What of teamviewer's features do you need? Screen sharing? Forget RDP.
Zeroconf / NAT punching? Forget VNC. And so on…

If the machines already are in a VPN and you don't need screensharing, RDP is
probably the most reliable solution.

------
0x0
Maybe you're thinking about Windows (you didn't specify), but if you happen to
be on OSX, then a lot of people don't realize that iMessage in Messages.app
has screen sharing built in. "Buddies" menu -> "Ask To Share Screen".

------
w8rbt
You should list more detailed requirements. Are the hosts you manage behind
network firewalls and/or NAT? Do you expect to be able to initiate requests
in, or does the client initiate requests out?

------
jerelunruh
The best alternative that I've used for end user support is Remote Utilities:
[https://www.remoteutilities.com/](https://www.remoteutilities.com/) They have
an executable that non-technical users can easily download + run in addition
to a version for unattended access.

------
superchink
Relevant:
[https://www.reddit.com/r/technology/comments/4m7ay6/teamview...](https://www.reddit.com/r/technology/comments/4m7ay6/teamviewer_has_been_hacked_they_are_denying/)

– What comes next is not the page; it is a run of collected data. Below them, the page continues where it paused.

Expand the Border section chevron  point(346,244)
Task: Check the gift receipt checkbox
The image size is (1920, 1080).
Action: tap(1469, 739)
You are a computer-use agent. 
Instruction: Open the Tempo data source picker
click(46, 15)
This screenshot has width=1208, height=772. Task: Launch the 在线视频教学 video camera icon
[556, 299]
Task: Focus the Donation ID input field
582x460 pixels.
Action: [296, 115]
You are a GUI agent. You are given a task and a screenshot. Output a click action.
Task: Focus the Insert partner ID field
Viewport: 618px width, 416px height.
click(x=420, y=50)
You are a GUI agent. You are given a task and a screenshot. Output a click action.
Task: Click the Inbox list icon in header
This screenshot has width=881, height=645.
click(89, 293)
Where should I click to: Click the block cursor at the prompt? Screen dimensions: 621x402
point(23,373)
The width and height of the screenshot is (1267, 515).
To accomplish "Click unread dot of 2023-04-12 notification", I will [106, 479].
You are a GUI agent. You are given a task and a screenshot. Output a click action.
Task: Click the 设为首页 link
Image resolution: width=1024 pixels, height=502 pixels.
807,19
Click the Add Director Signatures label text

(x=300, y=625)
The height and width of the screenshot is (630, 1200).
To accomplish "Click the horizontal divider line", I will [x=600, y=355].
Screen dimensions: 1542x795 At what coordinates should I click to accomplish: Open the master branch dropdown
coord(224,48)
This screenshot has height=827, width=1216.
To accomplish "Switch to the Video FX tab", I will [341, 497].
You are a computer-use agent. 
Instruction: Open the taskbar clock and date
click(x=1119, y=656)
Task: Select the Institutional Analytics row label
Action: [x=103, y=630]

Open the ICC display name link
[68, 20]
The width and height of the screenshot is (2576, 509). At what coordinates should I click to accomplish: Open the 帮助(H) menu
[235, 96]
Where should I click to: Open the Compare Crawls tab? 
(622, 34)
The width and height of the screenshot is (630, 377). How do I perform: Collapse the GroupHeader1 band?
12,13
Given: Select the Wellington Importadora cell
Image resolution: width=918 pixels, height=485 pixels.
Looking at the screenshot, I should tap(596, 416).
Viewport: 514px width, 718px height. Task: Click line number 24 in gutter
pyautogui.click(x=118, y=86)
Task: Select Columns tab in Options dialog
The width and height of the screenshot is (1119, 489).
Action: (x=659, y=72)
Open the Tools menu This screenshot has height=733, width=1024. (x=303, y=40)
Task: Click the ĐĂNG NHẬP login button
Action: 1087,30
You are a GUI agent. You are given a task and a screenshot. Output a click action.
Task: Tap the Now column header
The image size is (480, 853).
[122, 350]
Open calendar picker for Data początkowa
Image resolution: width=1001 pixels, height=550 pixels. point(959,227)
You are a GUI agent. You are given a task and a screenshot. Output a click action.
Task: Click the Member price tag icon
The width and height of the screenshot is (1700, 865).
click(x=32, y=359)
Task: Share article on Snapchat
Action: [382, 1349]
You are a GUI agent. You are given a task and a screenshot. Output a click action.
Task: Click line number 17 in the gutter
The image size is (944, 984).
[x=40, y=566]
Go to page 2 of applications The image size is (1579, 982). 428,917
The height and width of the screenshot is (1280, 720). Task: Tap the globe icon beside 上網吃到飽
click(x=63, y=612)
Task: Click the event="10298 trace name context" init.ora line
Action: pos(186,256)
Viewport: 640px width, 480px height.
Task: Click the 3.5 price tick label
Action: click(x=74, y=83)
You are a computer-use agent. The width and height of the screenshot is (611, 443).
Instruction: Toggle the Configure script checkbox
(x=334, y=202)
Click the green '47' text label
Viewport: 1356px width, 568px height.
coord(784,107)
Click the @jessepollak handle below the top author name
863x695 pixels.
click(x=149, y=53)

It looks like there are several reports of folks being hacked via TeamViewer.

------
grep4master
[http://www.splashtop.com/](http://www.splashtop.com/) works very well for me.

------
jesalg
Some alternatives:

\- RDP

\- RealVNC (free for personal use):
[https://www.realvnc.com/products/vnc/](https://www.realvnc.com/products/vnc/)

\- LogMeIn: [https://secure.logmein.com/home](https://secure.logmein.com/home)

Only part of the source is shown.